Slow network speed between VM and external
I've got controller and network node on the one phisycal machine running ubuntu 12.04 (3.8.0-36-generic). The problem is that the bandwidth from my VM network to outside network is:
[ ID] Interval Transfer Bandwidth
[ 6] 0.0-10.3 sec 46.9 MBytes 38.2 Mbits/sec
[ 4] 0.0-12.5 sec 896 KBytes 586 Kbits/sec
[ 5] local 172.100.0.20 port 5001 connected with 172.100.0.101 port 50791
I'm running neutron with VLAN networking. The speeds between VM's are ok ~450 Mb/s. From VM to qrouter is also slow:
[ ID] Interval Transfer Bandwidth
[ 5] 0.0-10.0 sec 218 MBytes 182 Mbits/sec
[ 4] 0.0-10.1 sec 29.9 MBytes 24.9 Mbits/sec
I have disabled gro for my br-ex int eth0 on my network/controller node:
$ ethtool -k eth0
Offload parameters for eth0:
rx-checksumming: on
tx-checksumming: on
scatter-gather: on
tcp-segmentation-offload: on
udp-fragmentation-offload: off
generic-segmentation-offload: on
generic-receive-offload: off
large-receive-offload: off
rx-vlan-offload: on
tx-vlan-offload: on
ntuple-filters: off
receive-hashing: off
Please help me get this working at higher speeds.

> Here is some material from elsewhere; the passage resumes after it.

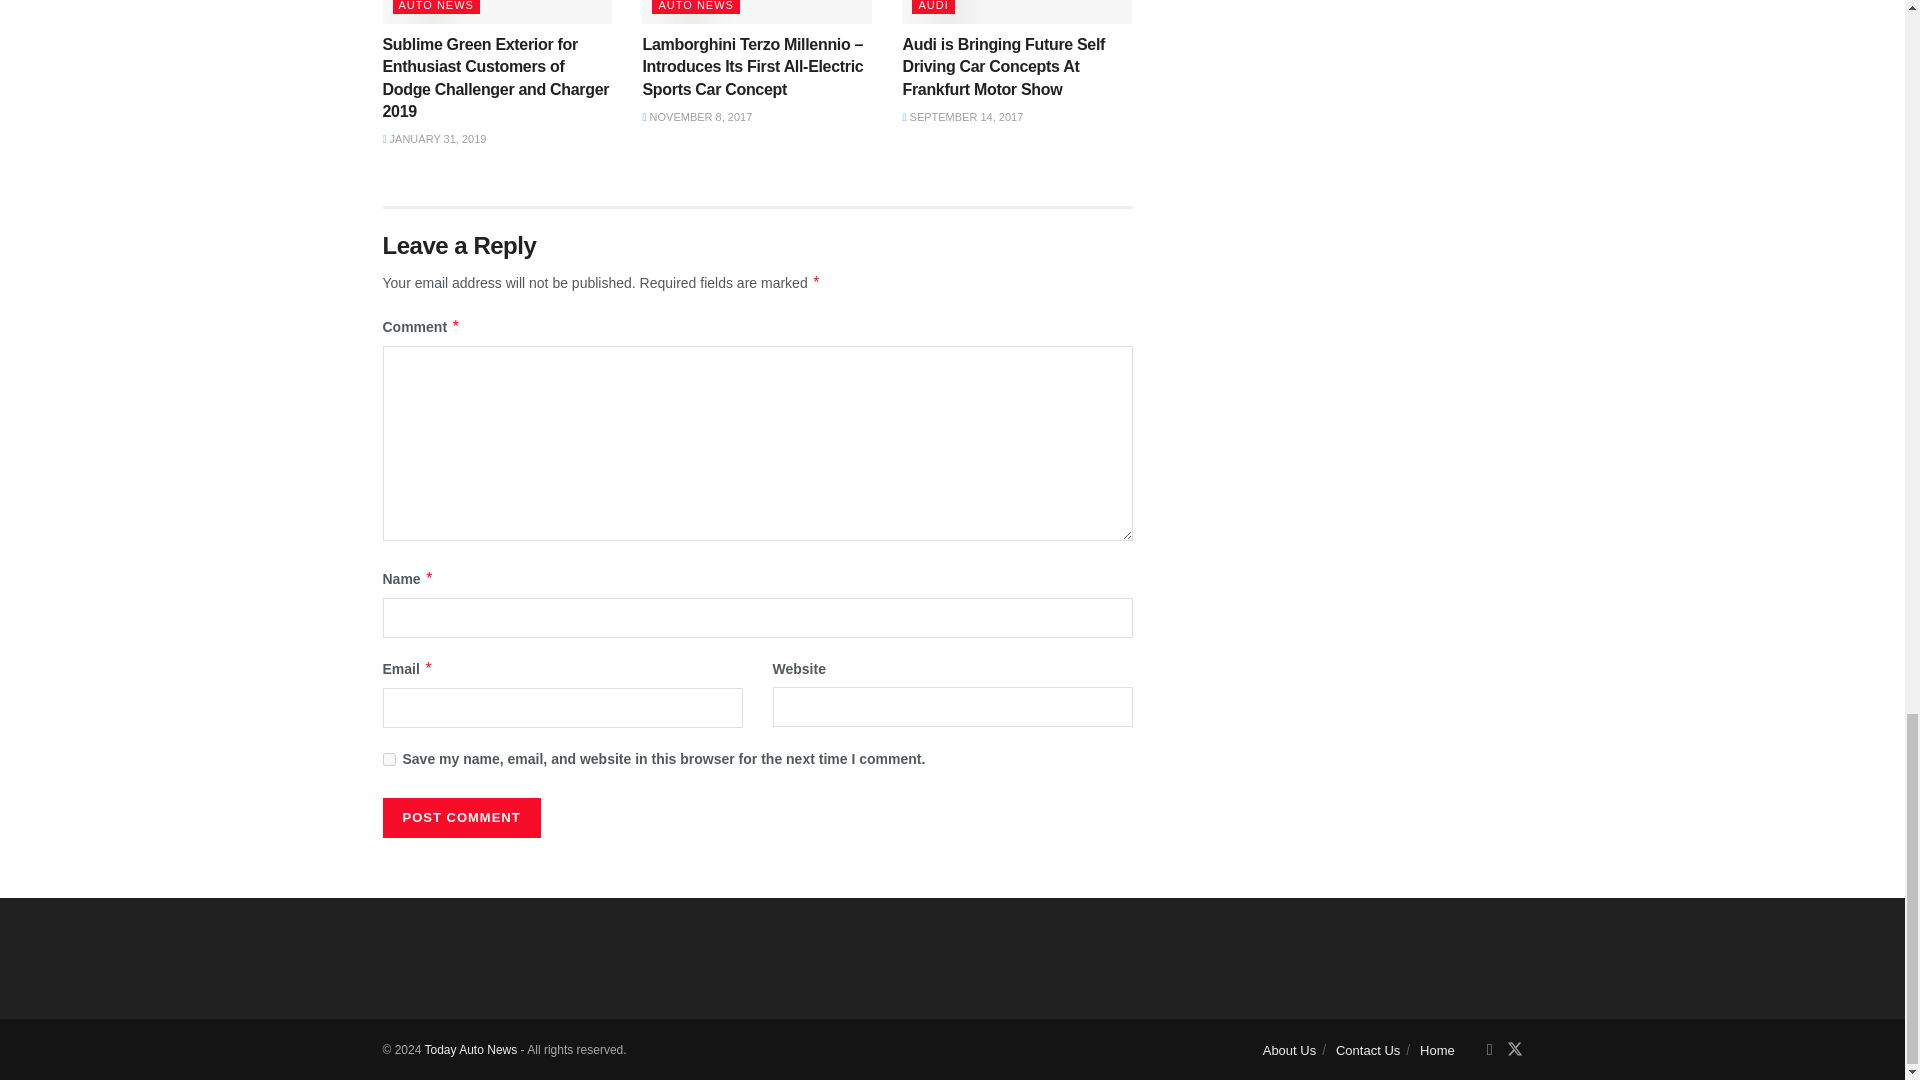 This screenshot has width=1920, height=1080. What do you see at coordinates (470, 1050) in the screenshot?
I see `Today Auto News` at bounding box center [470, 1050].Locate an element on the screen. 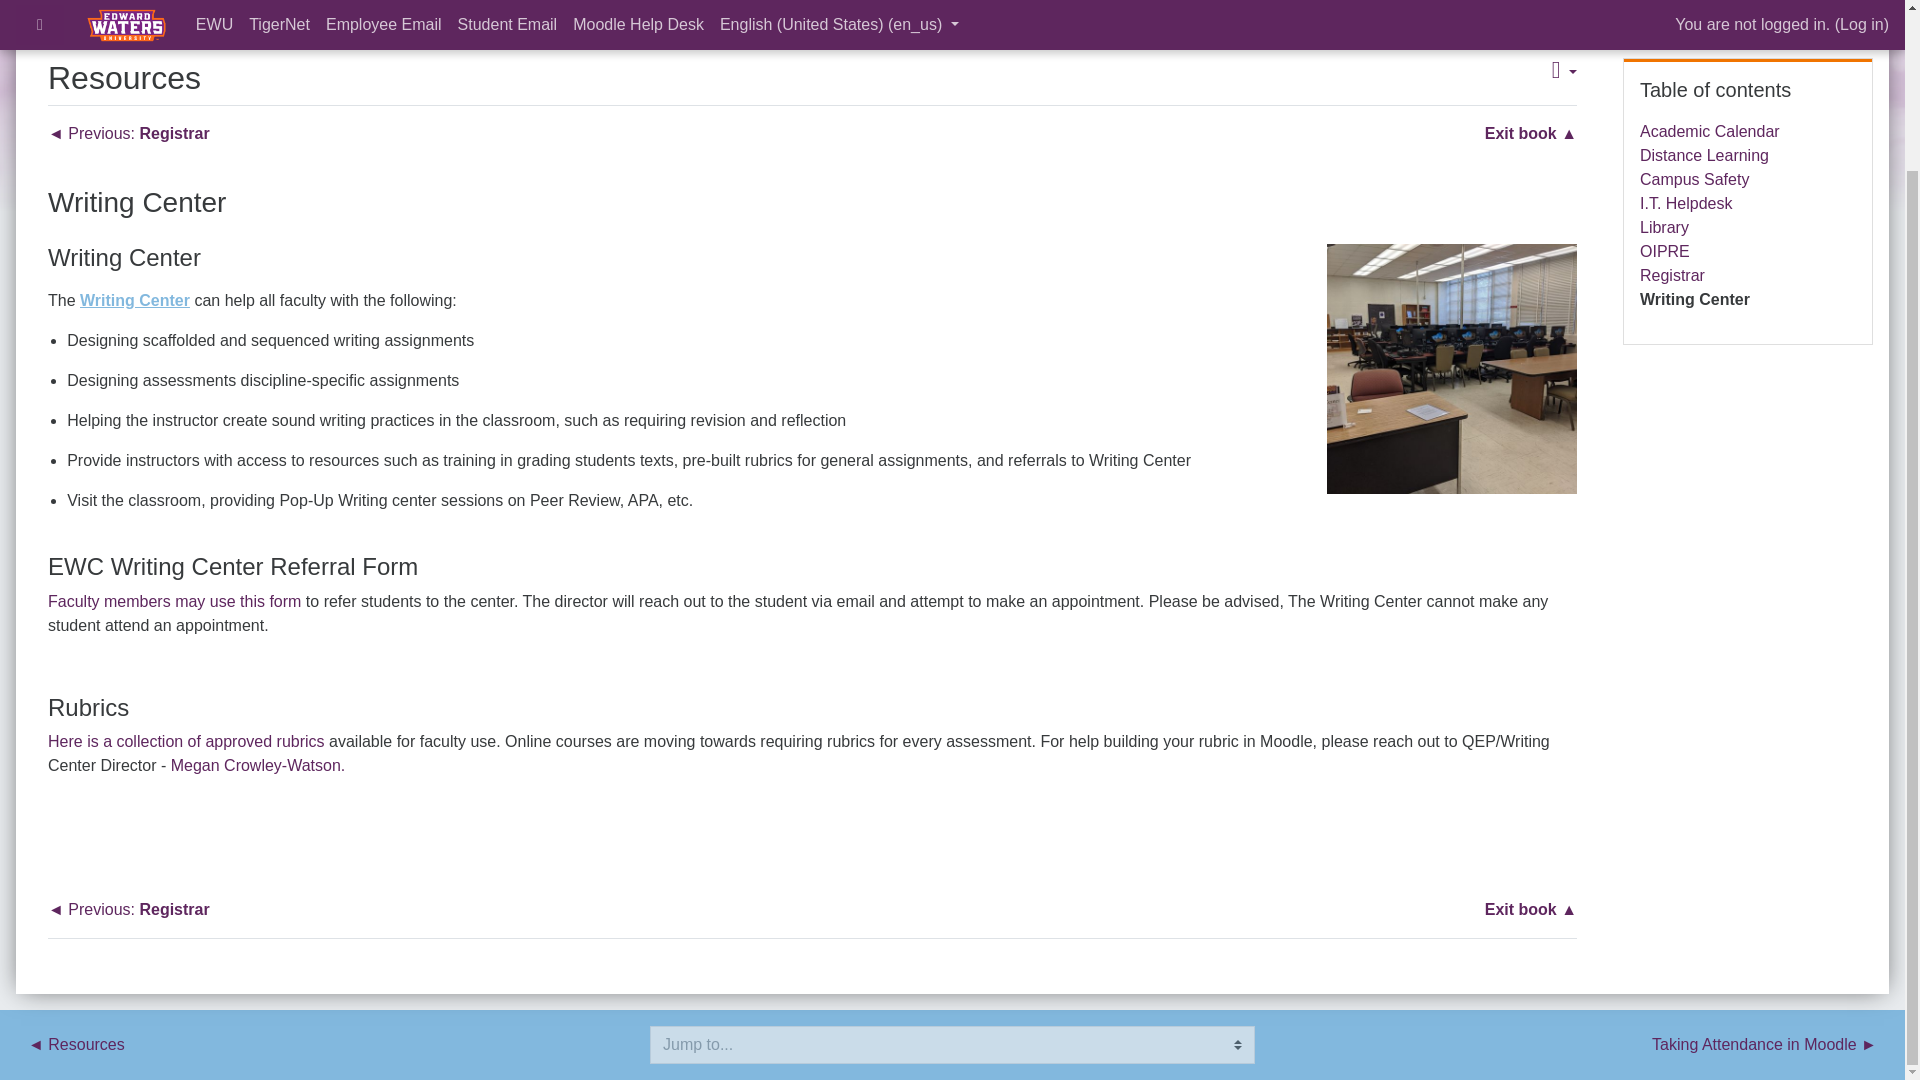  Registrar is located at coordinates (1672, 275).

When i disabled rx-checksumming and tx-checksumming the transfers gow higher but not as high as i expected: [ ID] Interval Transfer Bandwidth
[ 4] 0.0-10.0 sec 266 MBytes 222 Mbits/sec
[ 5] 0.0-10.1 sec 27.5 MBytes 22.9 Mbits/sec Please help. I'm trying turning off and on and it won't help. Maybe i need to turn off gro at node interface or something?
run tcpdump on the qr-xxxxxxxx-xx interface in the qrouter namespace and check for packets much greater than 1500 bytes, eg >1600. That would suggest offloading is happening somewhere.

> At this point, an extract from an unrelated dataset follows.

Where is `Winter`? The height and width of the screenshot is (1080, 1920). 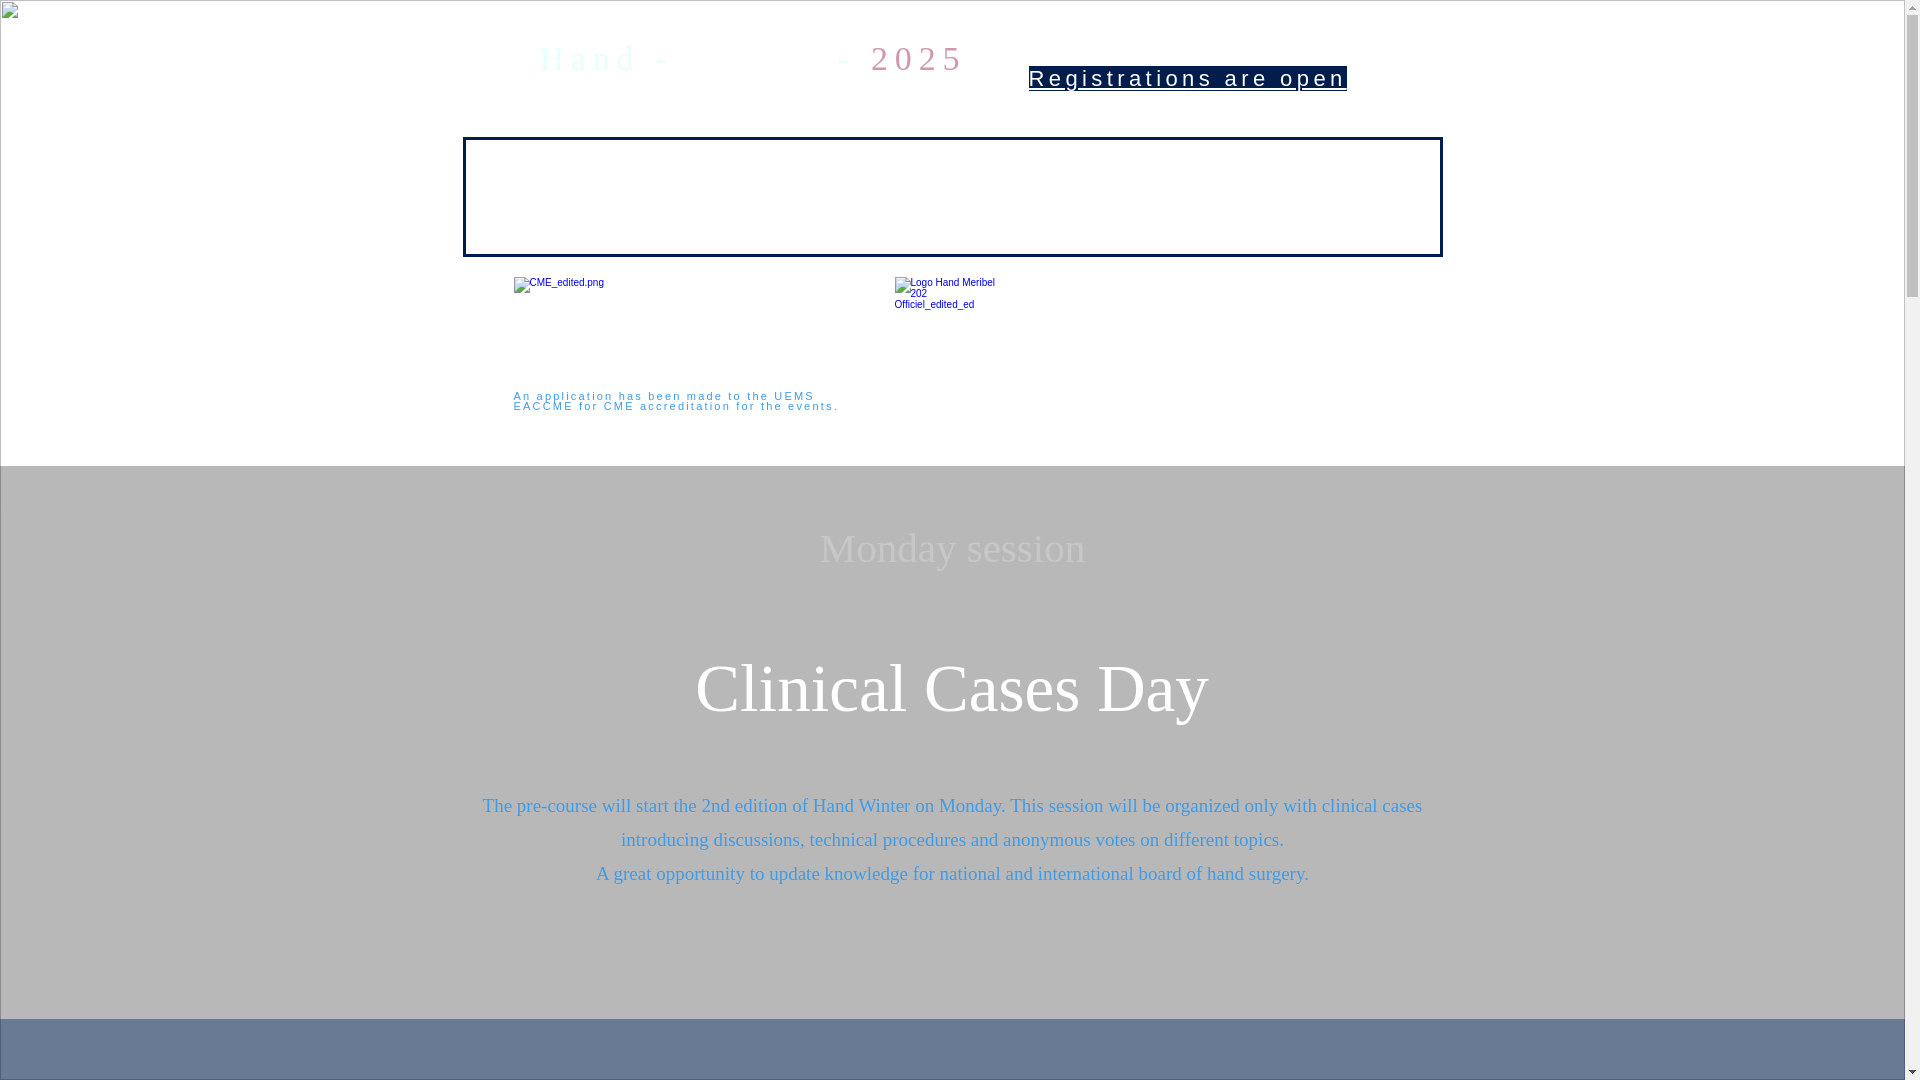
Winter is located at coordinates (754, 58).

From IRC: found that the machine was rebooted and so GRO was enabled on ethX again. After GRO disabled again, there where no more big packets on ethX or gr-xxxxxxx-xx, but still slow. Tcpdump show retransmissions. Suggested turning off all offloading stuff on ethX - that didn't work either.
I think this issue is only seen with recent Ubuntu kernels - 3.5 and 3.8. A possible solution is to use the older 3.2 kernel on the node running the L3 agent.